- LOCAL ANAESTHET
- OPHTHALMOLOGICAL DRUGS
- Pharmaceutical Form : Single Dose Ophthalmic Solutions
- Composition : Each unit (0.5ml) contains: Oxybuprocaine Hydrochloride 2 mg
- Active Substance : اوكسي بوبروكائين هيدروكلورايد 4 %
MECHANISM OF ACTION:
Surface or topical anaesthesia blocks conduction of sensory, motor and autonomic nerve fibres, the excitability of nociceptors and the conducting system of the heart.
A 0.4 % solution of oxybuprocaine has been shown to give effective surface anaesthesia in short ophthalmological procedures.
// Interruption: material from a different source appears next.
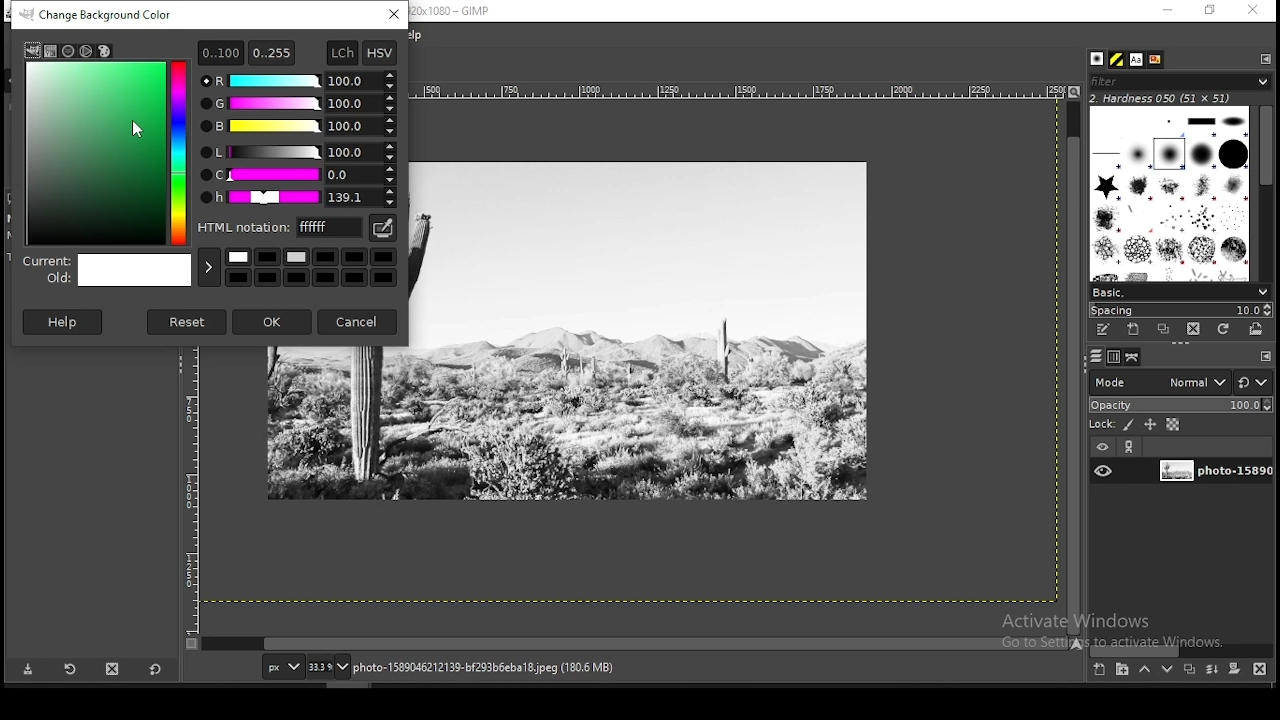 The width and height of the screenshot is (1280, 720). I want to click on move layer one step up, so click(1144, 669).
Sensation of pain is locally and reversibly reduced, with the possibility of temperature and pressure sensitivity also affected.
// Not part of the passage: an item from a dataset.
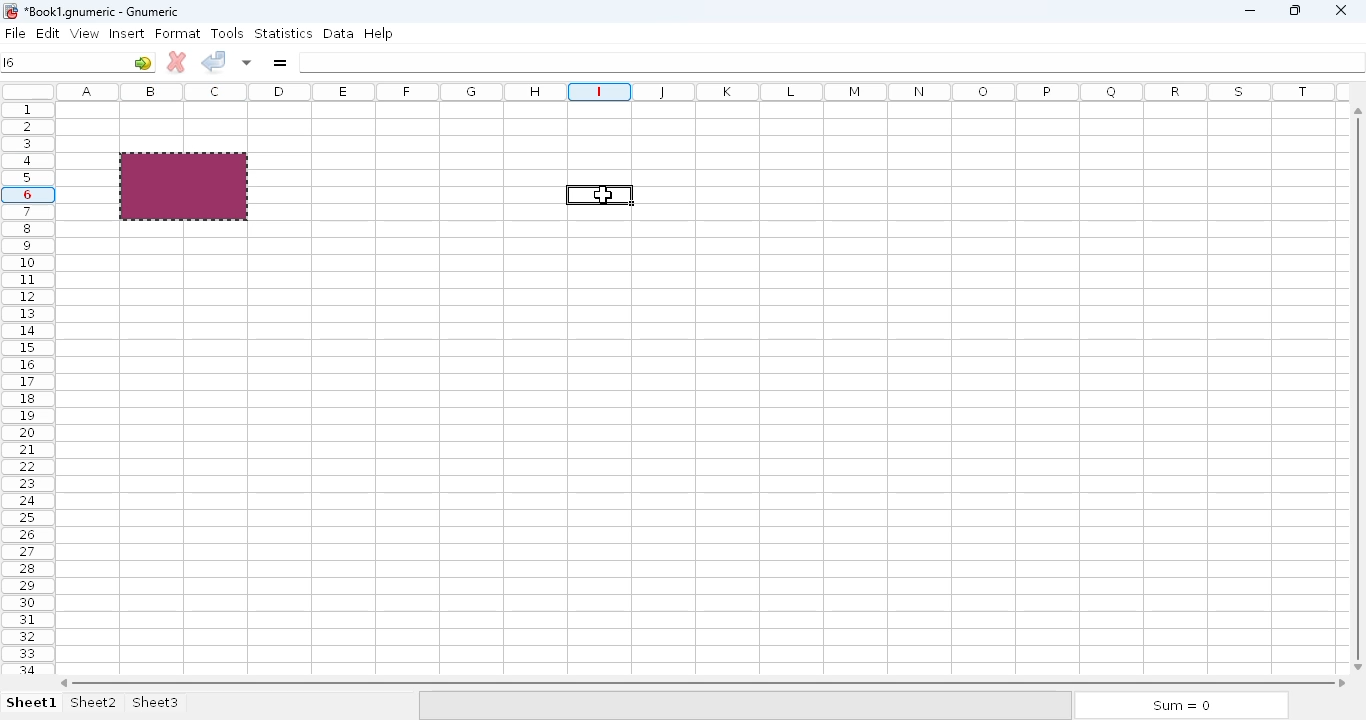 This screenshot has height=720, width=1366. I want to click on edit, so click(49, 32).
Anesthetic activity is ten times that of cocaine and twice that of tetracaine
To produce local anaesthesia in the eye for short ophthalmological procedures.
DOSAGE AND ADMINISTRATION:
– One drop of 0.4% oxybuprocaine solution instilled into each eye has been shown sufficient for tonometry after one minute. Addition of a further drop after 90 seconds provides adequate anaesthesia for fitting of a contact lens.
– To obtain a deeper anesthetic effect, further drops may be instilled at intervals of no less than 90 seconds.
– For most procedures one to two drops is sufficient.
– For removal of foreign bodies or minor surgery, three to six drops is suggested.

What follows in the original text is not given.